Significance. If the empirical gains are shown to be robust, this work provides a practical and scalable task-specification mechanism for cluttered scenes where language is ambiguous. The EgoSPT dataset and the separation of task and observation encoders are clear contributions that could support further research in vision-based robotics. The scene-level split protocol is a strength for assessing generalization.
major comments (2)
- [§5] §5 (Experiments): The central claim of cross-scene improvement rests on quantitative gains, yet the manuscript provides no error bars, no details on baseline re-implementations, and no ablation on high-displacement or occlusion subsets. This leaves open whether reported gains derive from prompt utility or simply richer visual history, directly affecting the load-bearing assumption that first-frame prompts remain sufficient as scenes evolve.
- [§4.1] §4.1 (Model Architecture): The task encoder ingests only first-frame coordinates and visual prompts while the observation encoder handles evolving frames; no mechanism or analysis is described for maintaining object correspondence after grasp, displacement, or partial occlusion. This architectural choice is central to the cross-scene generalization claim but is not tested against the static-vs-evolving tension noted in the abstract.
minor comments (2)
- [Abstract] The abstract and §3 would benefit from explicit statement of the precise metrics (e.g., ADE, FDE) and numerical improvements rather than qualitative statements of 'improves'.
- [§4] Notation for the task encoder output and its fusion with the observation encoder is introduced without accompanying equations, making the forward pass difficult to follow.
Simulated Author's Rebuttal
We thank the referee for their constructive and detailed comments. We address each major comment point by point below, with clear indications of planned revisions to the manuscript.
read point-by-point responses
-
Referee: [§5] §5 (Experiments): The central claim of cross-scene improvement rests on quantitative gains, yet the manuscript provides no error bars, no details on baseline re-implementations, and no ablation on high-displacement or occlusion subsets. This leaves open whether reported gains derive from prompt utility or simply richer visual history, directly affecting the load-bearing assumption that first-frame prompts remain sufficient as scenes evolve.

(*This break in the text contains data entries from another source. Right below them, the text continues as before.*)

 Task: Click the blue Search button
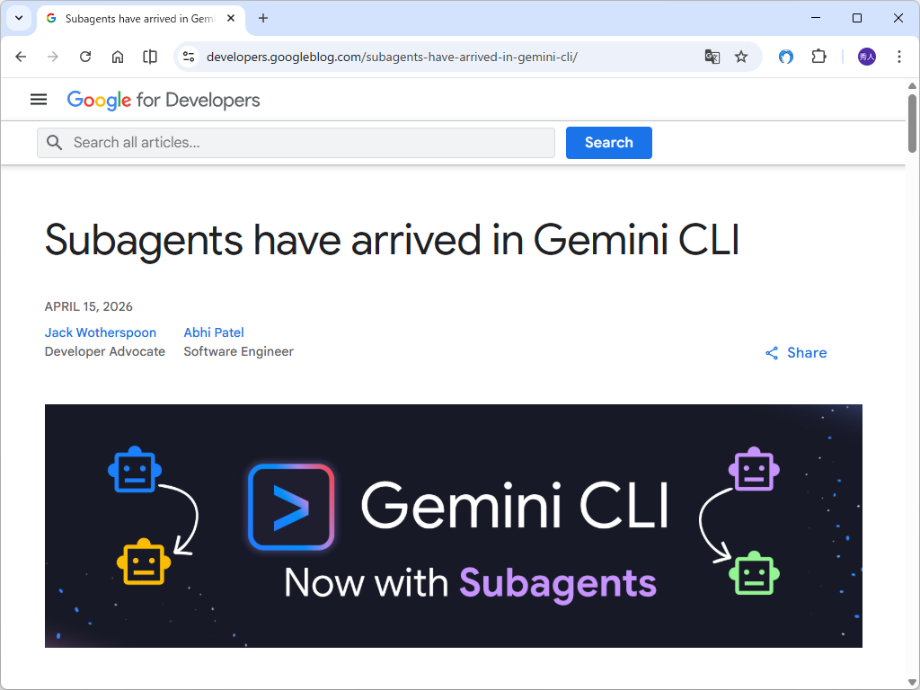(x=608, y=143)
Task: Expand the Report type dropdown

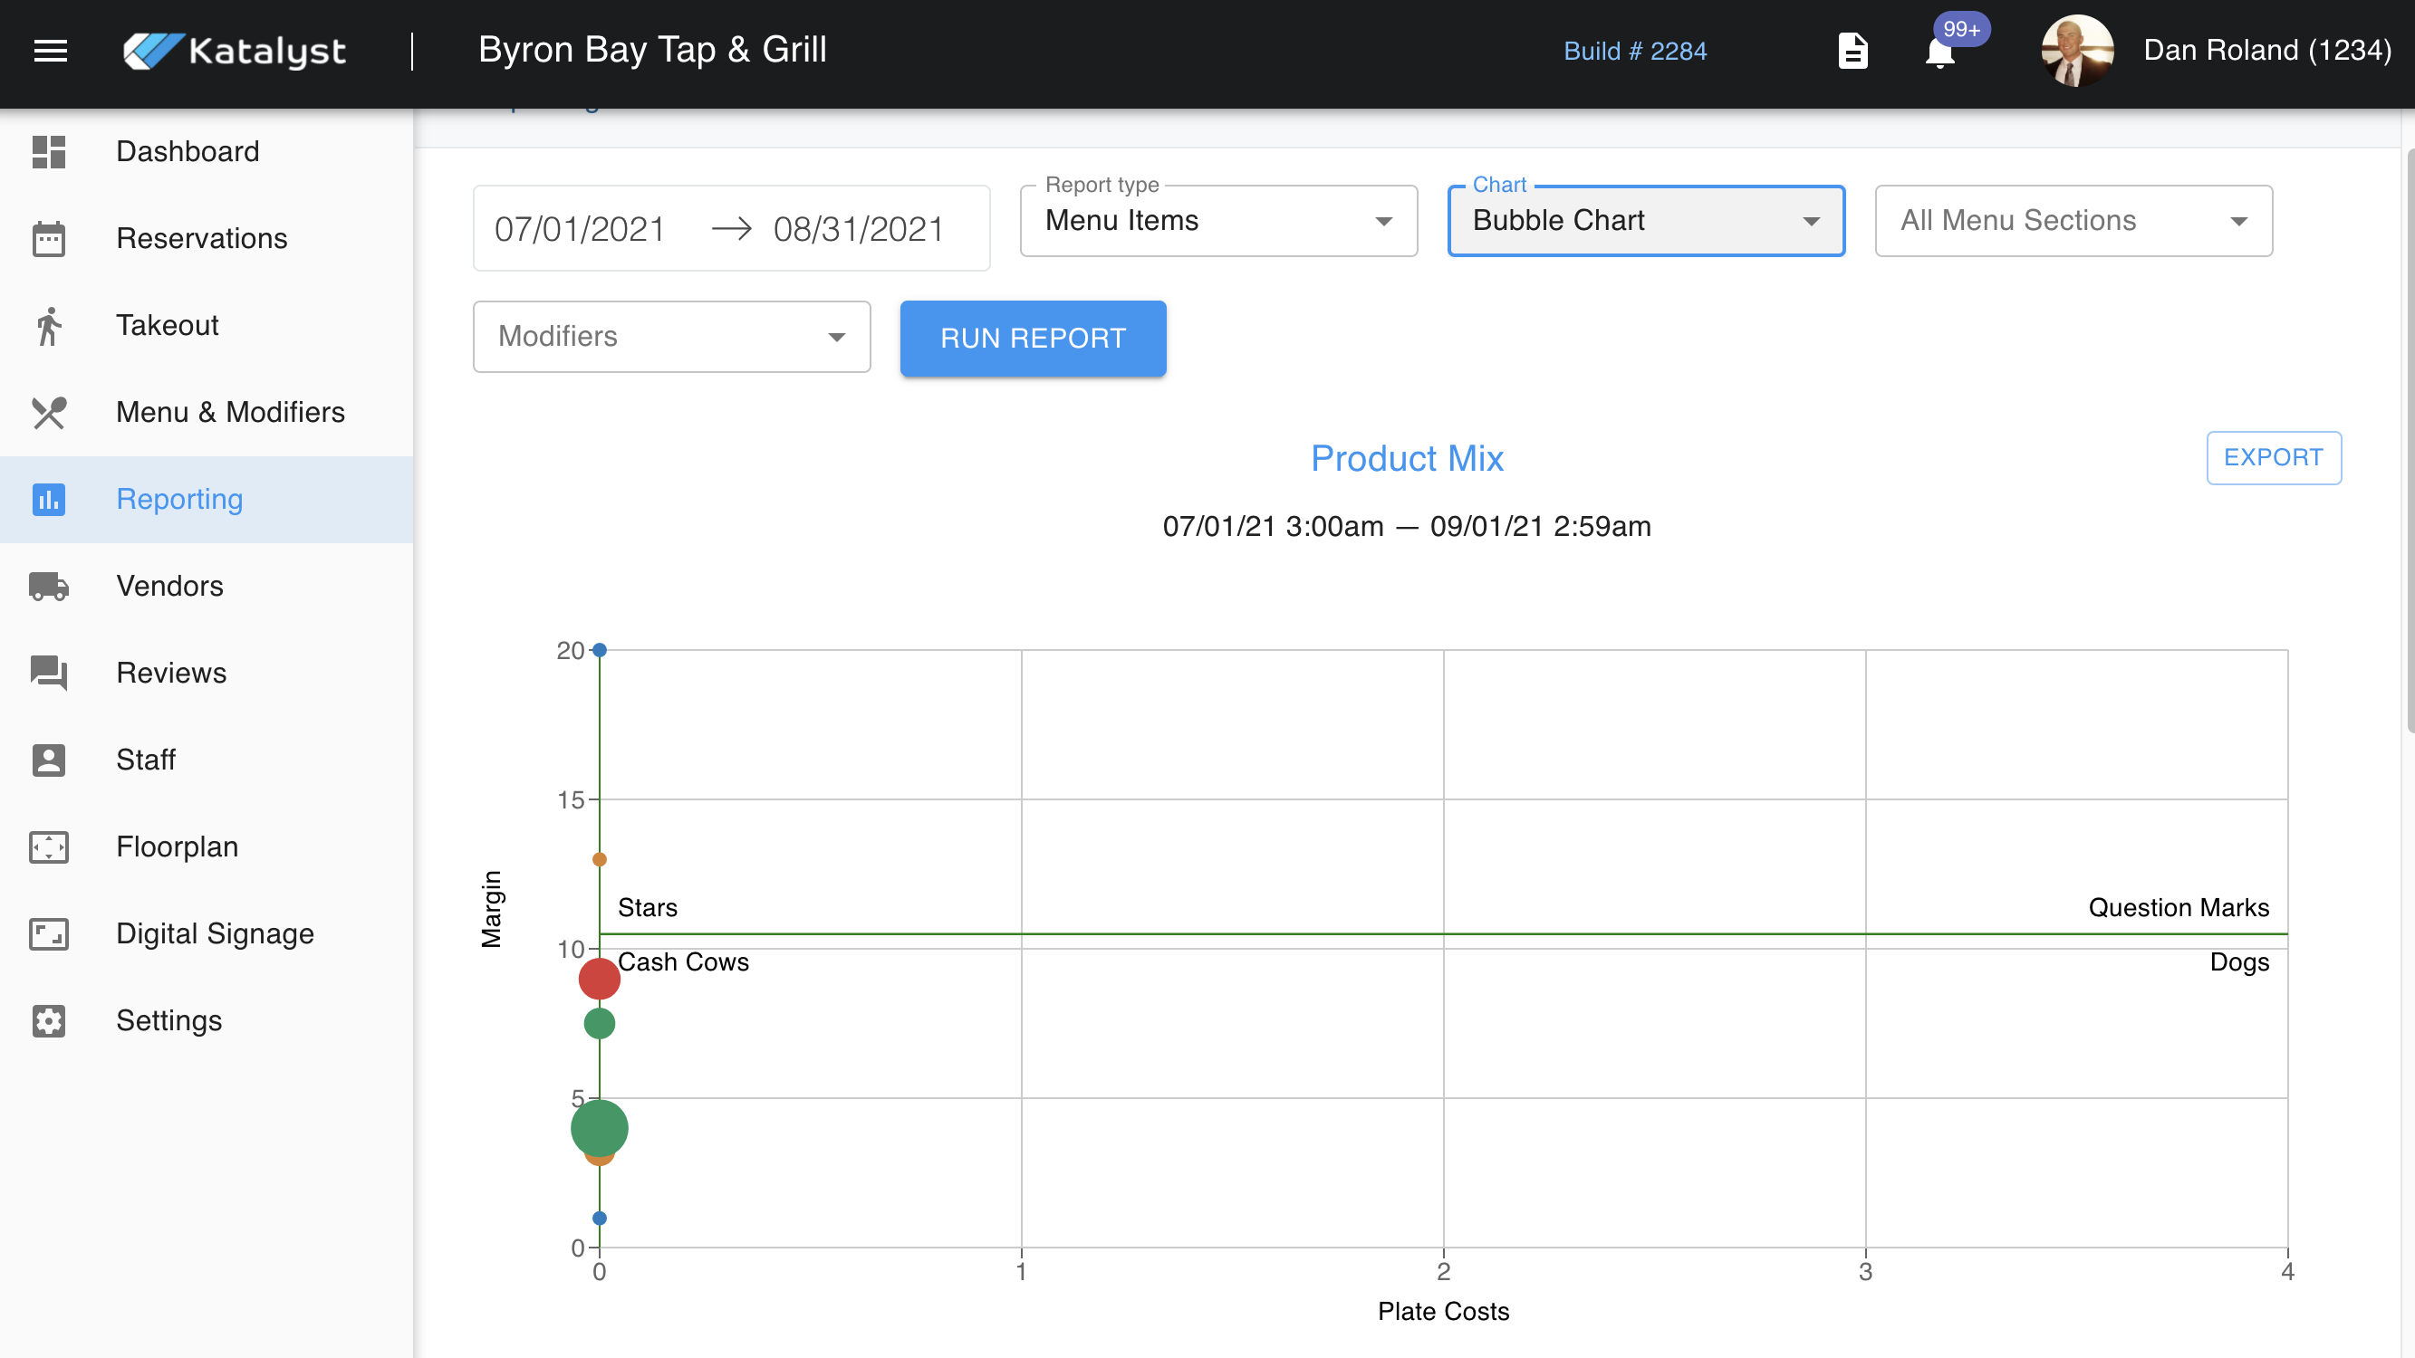Action: (1218, 221)
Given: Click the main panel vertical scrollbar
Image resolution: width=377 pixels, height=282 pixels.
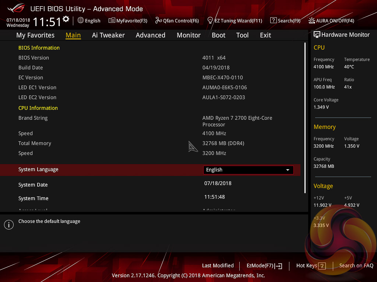Looking at the screenshot, I should 305,118.
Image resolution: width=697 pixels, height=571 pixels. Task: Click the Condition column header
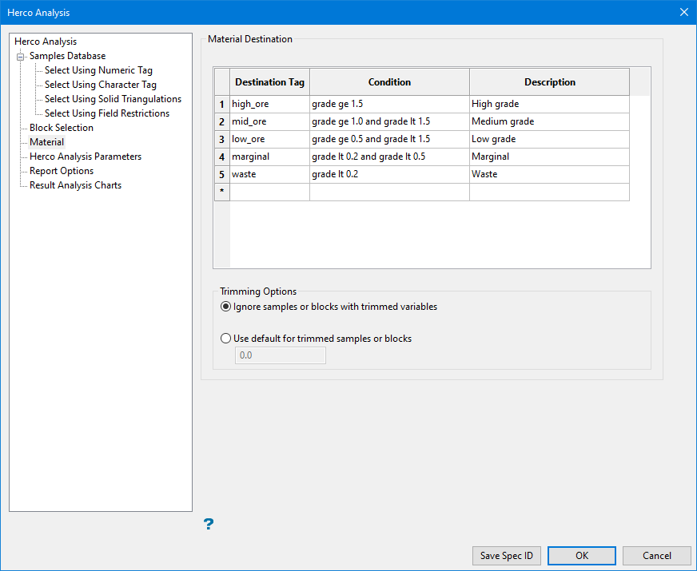point(389,82)
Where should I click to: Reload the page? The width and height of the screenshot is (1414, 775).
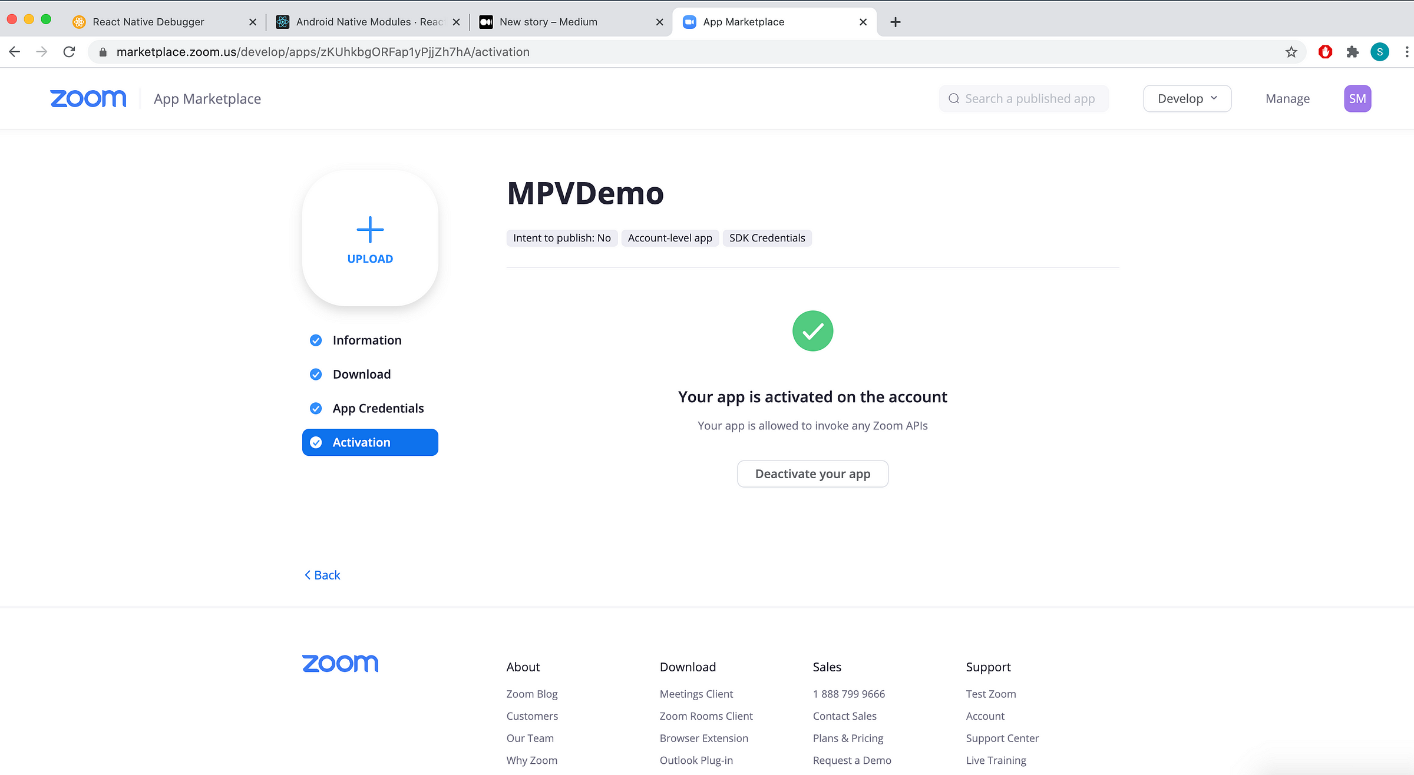pos(69,52)
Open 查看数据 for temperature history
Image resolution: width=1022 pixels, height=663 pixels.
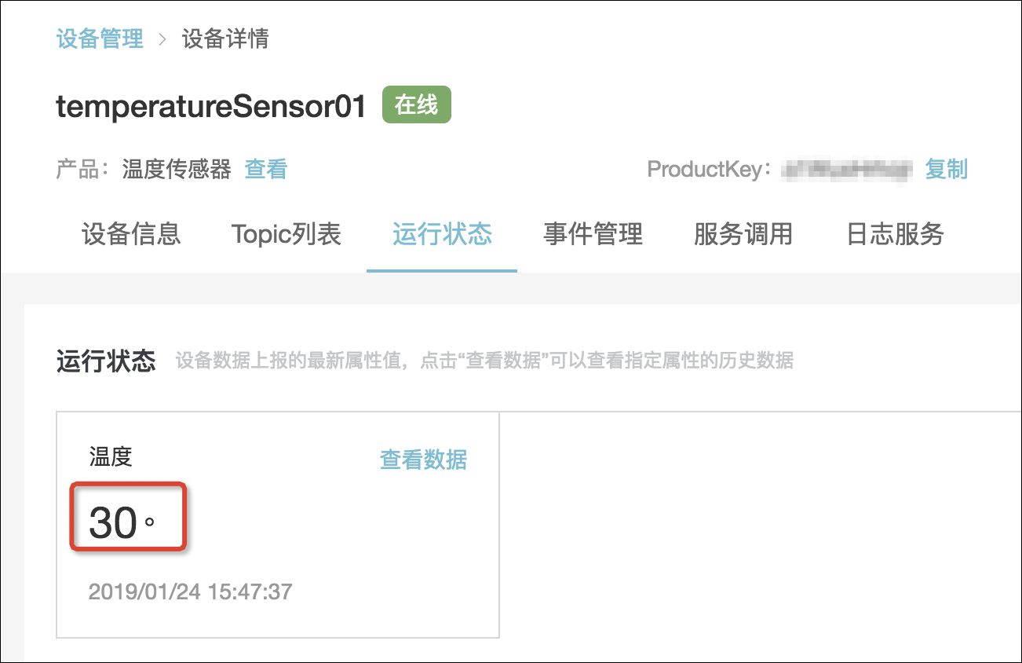pyautogui.click(x=424, y=460)
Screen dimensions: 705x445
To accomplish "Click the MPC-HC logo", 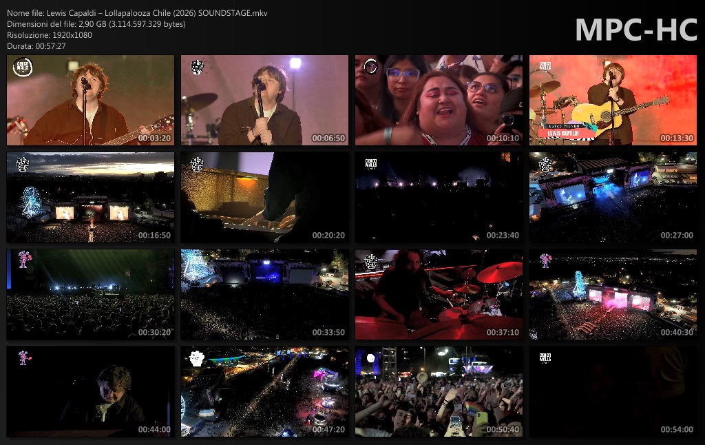I will pos(635,30).
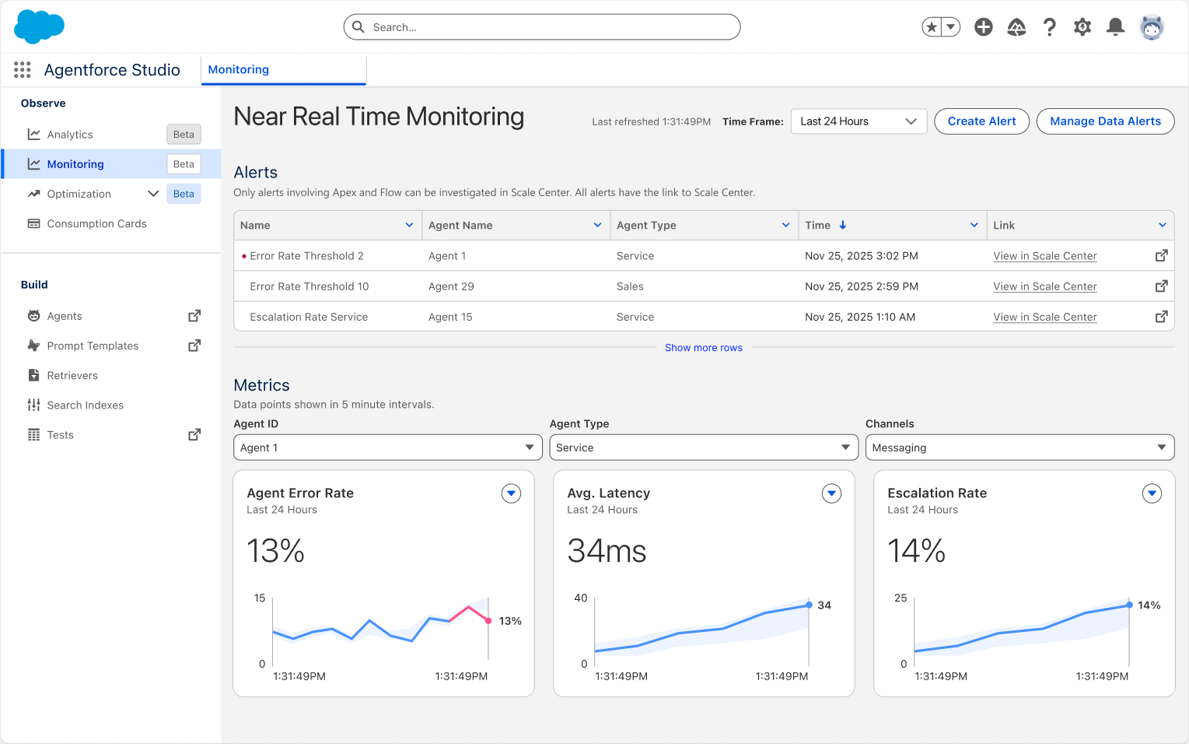Open Agents in new tab via external link icon
Image resolution: width=1189 pixels, height=744 pixels.
click(x=194, y=316)
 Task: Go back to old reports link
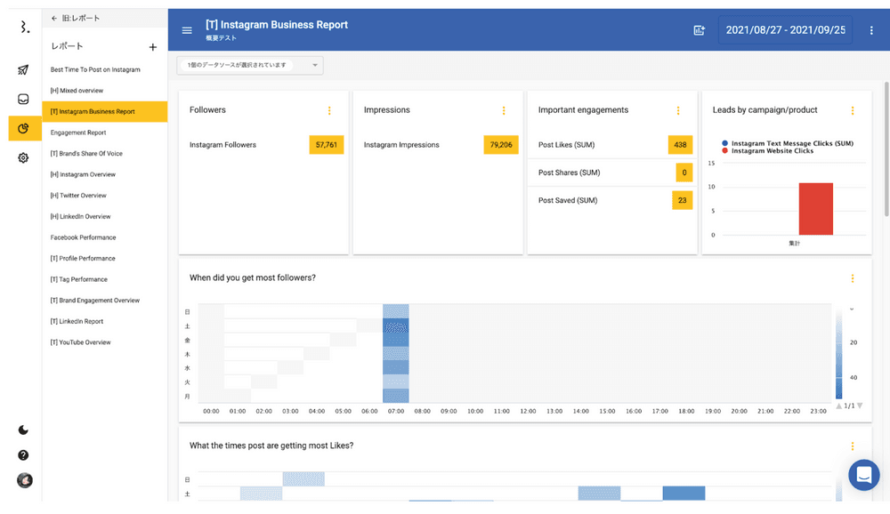pyautogui.click(x=77, y=18)
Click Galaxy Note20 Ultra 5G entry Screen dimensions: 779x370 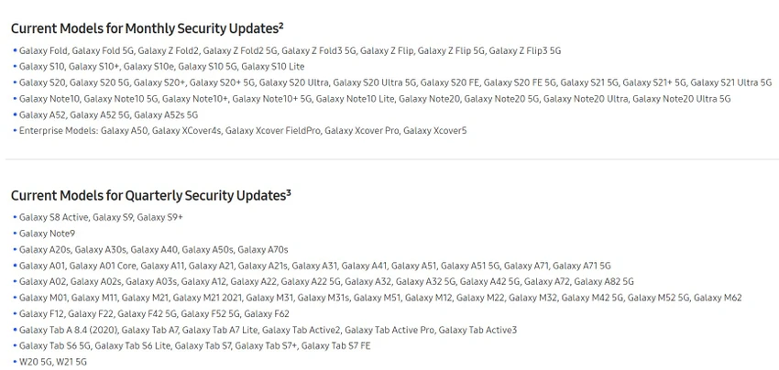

Authors: We agree that the absence of error bars, implementation details, and subset ablations weakens the strength of the empirical claims. In the revised version we will add error bars reporting standard deviation across three independent training runs to all quantitative tables in Section 5. We will also expand the supplementary material with a dedicated subsection detailing the exact re-implementation choices, hyperparameters, and training schedules for every baseline. Finally, we will introduce new ablations that isolate performance on high-displacement and occlusion subsets; these results will be used to quantify the incremental benefit of the spatial prompts over visual history alone. revision: yes
-
Referee: [§4.1] §4.1 (Model Architecture): The task encoder ingests only first-frame coordinates and visual prompts while the observation encoder handles evolving frames; no mechanism or analysis is described for maintaining object correspondence after grasp, displacement, or partial occlusion. This architectural choice is central to the cross-scene generalization claim but is not tested against the static-vs-evolving tension noted in the abstract.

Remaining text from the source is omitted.